Snakes, Spiders, and the Science of Gender
My toddler son is taking a class this fall about bugs. "Learn about insects and their important role in our environment and everyday lives through stories, crafts and games," the brochure boasts. "Great class for boys and girls!"
As long as I don't have to be one of those girls, I'm fine. I plan to spend the class time hanging out with my 6-month-old, as far away from the bugs as is legally allowed. While my son hears stories about spiders and makes crickets out of pipe cleaners and black plastic combs, I'll be doing something else—anything else. And while he and his classmates are tromping outdoors with boxes of live insects, I'll be practicing that Lamaze breathing that does nothing for labor pains—but perhaps does something for bug phobias.
According to a recent Boston Globe article, women are four times more likely than men to be afraid of bugs, spiders, snakes, and the like. Yet no discernible gender difference exists for specifically modern phobias (the article mentions needle injections and flying). Why is this?
To find out, David Rakison of Carnegie Mellon University conducted an experiment with 11-month-old infants. He showed them a series of pictures—a snake, a spider, a flower, and a mushroom—paired with either a happy face or a frightened face. Baby girls quickly associated the snake and the spider with the frightened face, reports Science News. Baby boys did not.

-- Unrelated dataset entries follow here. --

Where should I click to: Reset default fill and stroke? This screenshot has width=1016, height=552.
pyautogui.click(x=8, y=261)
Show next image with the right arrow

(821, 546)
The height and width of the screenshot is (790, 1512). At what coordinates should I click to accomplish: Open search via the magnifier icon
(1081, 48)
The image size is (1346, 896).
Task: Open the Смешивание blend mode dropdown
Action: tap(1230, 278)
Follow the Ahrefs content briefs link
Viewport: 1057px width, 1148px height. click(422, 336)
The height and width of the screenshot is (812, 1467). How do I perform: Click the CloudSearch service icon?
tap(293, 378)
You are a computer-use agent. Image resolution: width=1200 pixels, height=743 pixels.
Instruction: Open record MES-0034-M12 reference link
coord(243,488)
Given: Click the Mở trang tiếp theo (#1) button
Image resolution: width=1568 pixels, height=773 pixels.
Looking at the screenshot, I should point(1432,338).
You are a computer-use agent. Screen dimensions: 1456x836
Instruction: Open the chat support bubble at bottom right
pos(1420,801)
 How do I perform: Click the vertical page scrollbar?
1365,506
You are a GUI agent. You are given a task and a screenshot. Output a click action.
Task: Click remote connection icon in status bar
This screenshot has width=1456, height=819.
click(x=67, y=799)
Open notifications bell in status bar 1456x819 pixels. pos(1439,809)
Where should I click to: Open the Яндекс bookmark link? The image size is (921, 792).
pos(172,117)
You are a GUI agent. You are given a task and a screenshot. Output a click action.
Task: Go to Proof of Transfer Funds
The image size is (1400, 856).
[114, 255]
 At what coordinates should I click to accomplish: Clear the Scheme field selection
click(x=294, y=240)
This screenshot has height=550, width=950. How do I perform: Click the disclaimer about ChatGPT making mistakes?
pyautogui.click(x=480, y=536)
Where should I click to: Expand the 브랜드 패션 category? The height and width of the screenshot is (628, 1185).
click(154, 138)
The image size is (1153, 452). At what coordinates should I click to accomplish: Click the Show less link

Rakison believes the discrepancy may be evolutionary in nature. In prehistoric times, he theorizes, snakes and spiders posed a greater threat to women than to men, in terms of the survival of the species, because children could not survive without their mothers. Thus, the female brain has evolved in such a way as to recognize this danger from an early age.
Debates about evolution aside (although feel free to take it up in the comments section!), I could probably come up with an alternative explanation for why girls are more afraid of snakes, at least, and it would probably run something like this: Snake tempts girl. Girl succumbs. Sedition, eviction, perdition.
Vanessa LoBue of the University of Virginia in Charlottesville also draws a different conclusion from Rakison's study. Infant girls associating fearful faces with snakes and spiders may have less to do with phobic gender disparity, LoBue says, and more with the possibility that girls can understand human facial expressions at a younger age. Perhaps both boys and girls are equally primed to fear snakes and spiders, but girls' advanced facial decoding gives them an advantage in Rakison's experiment.